***** Texto extraído *****
Por Iván Quezada

Con ojo de crónica

Al escritor y periodista José Miguel Varas le llueven las invitaciones, los homenajes, las entrevistas por su Premio Nacional de Literatura. No le acomoda dar recetas y menos decir frases para el bronce. Más bien suele contradecirse con algún chiste o alguna paradoja que, en apariencia, echa por tierra todos sus argumentos. Pero siempre permanece su acentuada conciencia de la realidad, que luego convierte en ficción en sus cuentos y novelas.

Después del Premio Nacional de Literatura he estado solicitado para cosas muy diversas, algunas en que derechamente se trata de que me convierta en “niño símbolo”. Me llevan para exhibirme en determinados lugares, quizás para que los organizadores parezcan como con mucho acceso a personas que hacen noticia. Asimismo, he contestado una cantidad enorme de preguntas en una serie de entrevistas, las cuales me producen una fuerte tensión; equivalen a dar un examen. Entre todas estas situaciones intento preservar el tiempo para escribir, por lo menos todos los días le echo una mirada a lo que hago. Corrijo un poco y con suerte escribo otra palabra.

Desde luego, espero no transformarme en un escritor oficial. Pero, en la medida en que uno mantiene sus puntos de vista y la posibilidad de plantearlos, ese riesgo se aleja mucho.  No me siento un escritor oficial, el oficialismo es algo que me carga; no tengo ninguna identificación con este gobierno ni con ningún otro.
***** Información proporcionada *****
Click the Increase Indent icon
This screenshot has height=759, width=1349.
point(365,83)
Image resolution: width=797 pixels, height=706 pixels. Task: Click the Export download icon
*****
■ **Lo solicitado**
Prolonga el texto sobre José Miguel Varas y su Premio Nacional de Literatura a partir de su última oración.

■ **Respuesta**
Ahora bien, no sé si mi Premio signifique una revalorización de la crónica como género literario. Creo que la crónica no es lo principal que yo he hecho, aunque probablemente sea lo que más haya escrito, por los muchos años en que he trabajado como periodista. La crónica es un género periodístico que bordea la literatura; hay escritores muy importantes que la han practicado en los medios. Pero para mí lo más relevante de mi trabajo son los cuentos y las novelas. Aspiro a que sea lo más reconocido.

La crónica es considerada un género menor, al igual que el ensayo. En Chile este último se escribe muy poco, aunque es una disciplina literaria de gran interés. Parece que a fines del siglo XIX y comienzos del XX era más valorado. Recuerdo a un autor, Alfonso  Reyes, cuyas obras podrían llenar esta habitación. Pero en definitiva lo que hizo fue crónica. Ella es tal vez la primera forma de literatura periodística. Hay tradiciones muy antiguas, como la crónica de familia. El primer concepto es la crónica como la relación de lo que va pasando todos los días. En ese sentido se acerca a lo periodístico, pero habitualmente desde allí va hacia lo literario.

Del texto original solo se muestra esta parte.